Announcing the decision on Wednesday, Apple CEO Tim Cook also pledged major new investments in job creation and a second operations base that will add 20,000 jobs. As part of what Apple says will be a $350 billion boost to the U.S. economy, it will invest $10 billion in capital projects over the next five years.
There’s no other rational way to greet this news other than with a smile and celebration. Of course, the smile primarily belongs to President Trump and House Speaker Paul Ryan who were the drivers of the recent tax reform effort to reduce corporate taxes from 35 percent to 21 percent.
At the time and since, Democrats have declared that the corporate tax cuts represented a payoff that would benefit only the richest companies and their dominant shareholders. Instead, as Apple is showing, political empowerment of businesses is leading to capitalist empowerment of workers.
Sure, the Left will say that 20,000 jobs is no big deal, and that $38 billion in new tax receipts pales in comparison with the amounts that a retention of the 35 percent corporate tax rate would have brought in to the federal coffers.

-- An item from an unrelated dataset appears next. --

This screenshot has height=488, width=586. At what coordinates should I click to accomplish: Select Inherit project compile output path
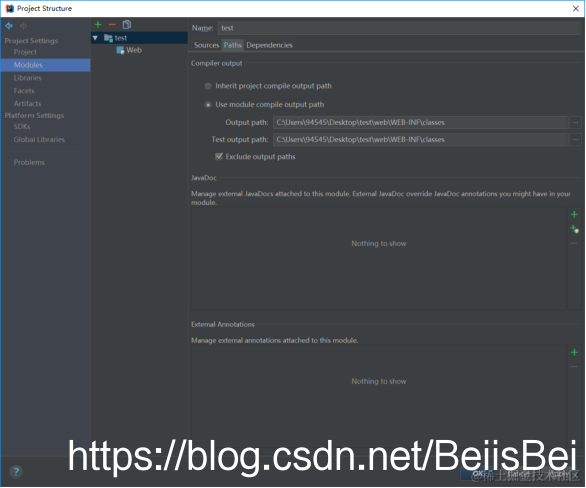[208, 86]
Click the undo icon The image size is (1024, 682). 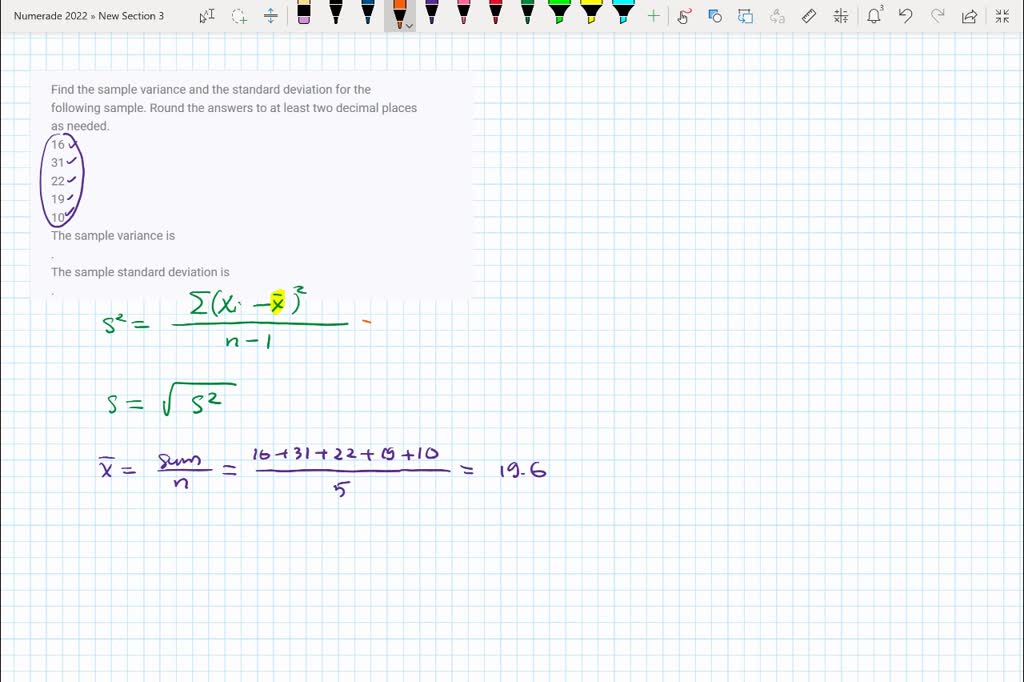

But this argument is wrong for two reasons. First, it ignores the fact that Apple is far from the only major company responding to tax reform by investing in the future and in American families. Consider Walmart’s decision to increase its basic starting wage to $11 an hour and to provide a one-off payment of between $200 and $1000 to employees. AT&T, Boeing, and Wells Fargo and others have all made similar pledges. Without going any further, we're already talking about millions affected.
Yet the key point here is not that these companies are acting this way because their boards and CEOs have suddenly become incredibly kind people. Rather, it's because they sense a new space to divert tax savings to their frontline services rather than to legions of tax lawyers and attorneys. They sense a business environment ripe for long-term investment in the pursuit of long-term productivity.
Second, the Left fail to recognize that the U.S. is suddenly once again becoming the world's go-to place to do business. Where the Obama administration hamstrung businesses with an ever-growing minefield of regulations, the Trump administration is breaking down the walls of inefficiency and encouraging global multinationals to expand or set up shop here in the U.S.
It’s a big deal. Considering the U.S. market size, our access to the globalized economy, our high living standards and our now unashamedly pro-capitalist agenda, tax reform should bring hundreds of billions in new investments to our shores. Trump has now done what Cook's predecessor, Steve Jobs unsuccessfully begged Obama to do many years ago.
So yes, the Left will continue to complain that abandoning one of Earth's highest corporate tax rates has denied government the funds to invest in a better future. But their argument is a very weak one.
The divergent history of capitalism and socialism proves that the former has done far more good for far more people. Now we're getting a new chapter of historical proof to that effect.